Il y a quelques jours j’ai téléphoné à ma mère pour prendre de ses nouvelles.  J’ai à peine eu le temps de prononcer le mot “allô” que celle qui habituellement fait office d’horloge parlante et qu’il faut presque assommer pour la faire taire, me dit laconiquement “je te rappelle plus tard” et raccroche sans autre forme de procès!

Je sais bien que “plus tard”, cela veut dire après sa série télévisée turque. Eh oui, elle est plus intéressée par l’avenir des deux tourtereaux qu’elle retrouve tous les soirs sur son écran que par ce que je pourrais lui raconter. Et elle est loin d’être un cas isolé. L’autre soir, une amie à qui je proposais une «soirée glace» au salon de thé du quartier m’a sorti sans détour: «même pour une balade au Paradis, je ne sortirais pas avant d’avoir vu mon feuilleton». Sans appel !
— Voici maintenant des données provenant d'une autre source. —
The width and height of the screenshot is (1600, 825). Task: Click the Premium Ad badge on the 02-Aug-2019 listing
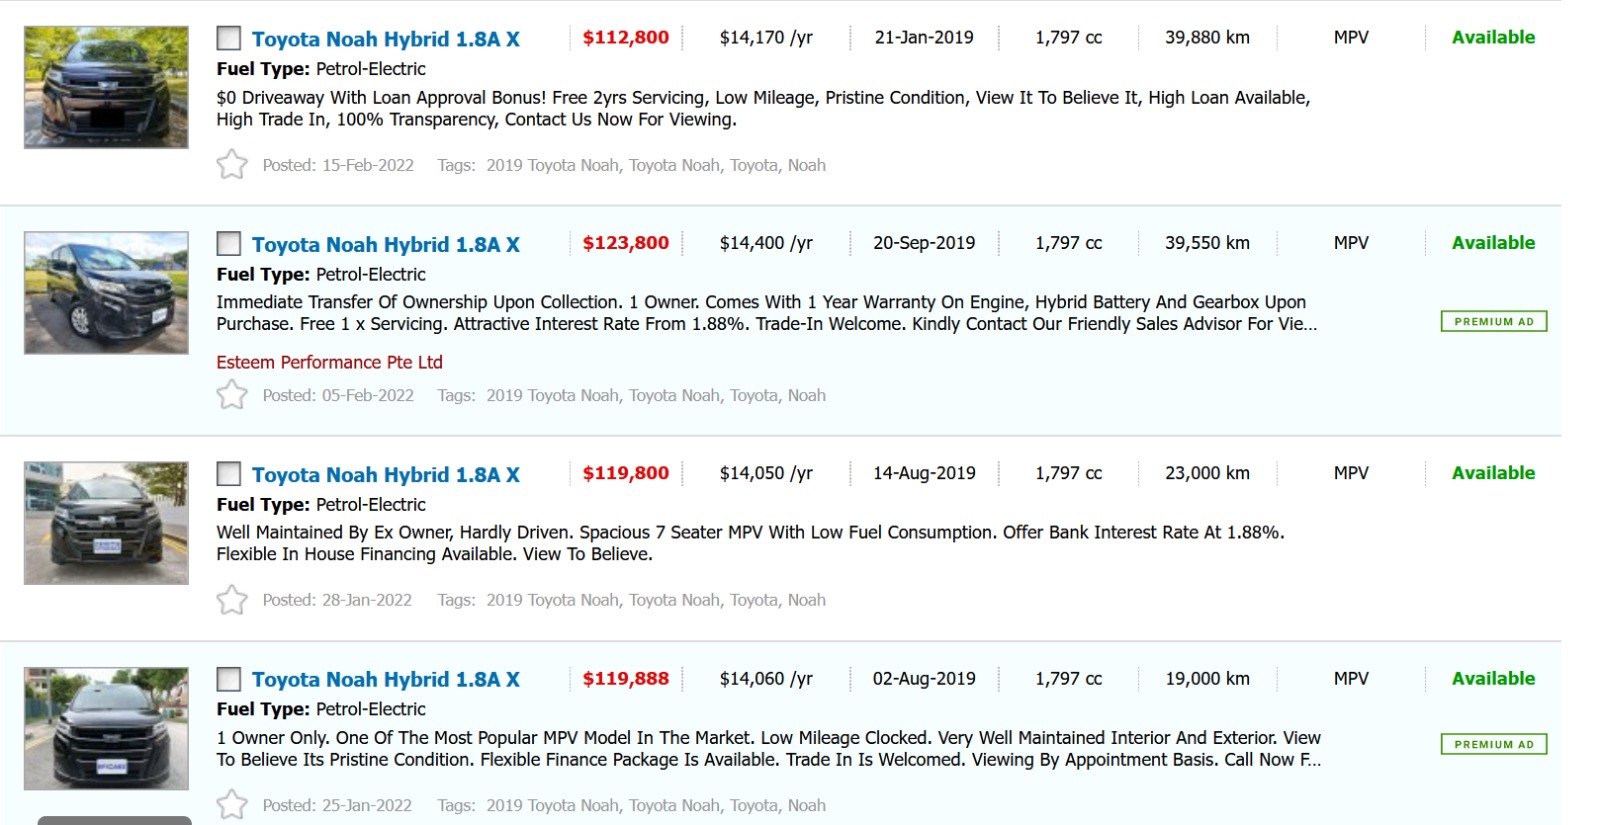[1493, 744]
Les feuilletons turcs alimentent les discussions  que j’entends autour de moi, Beaucoup de tunisiennes y sont accro. Toutes les chaînes s’y sont mises et la plupart diffusent ces séries en prime time. Toutes les franges de la société sont contaminées. Selon les experts de la télé, cet engouement va encore augmenter.

D’une série à l’autre, la distribution est souvent la même. On y retrouve le héros, qui est superbe, les femmes sont sublimes, l’ami du héros, son ennemi, sa famille, son environnement social.   Les intérieurs  sont meublés avec goût, les paysages sont magnifiques.  On comprend l’engouement.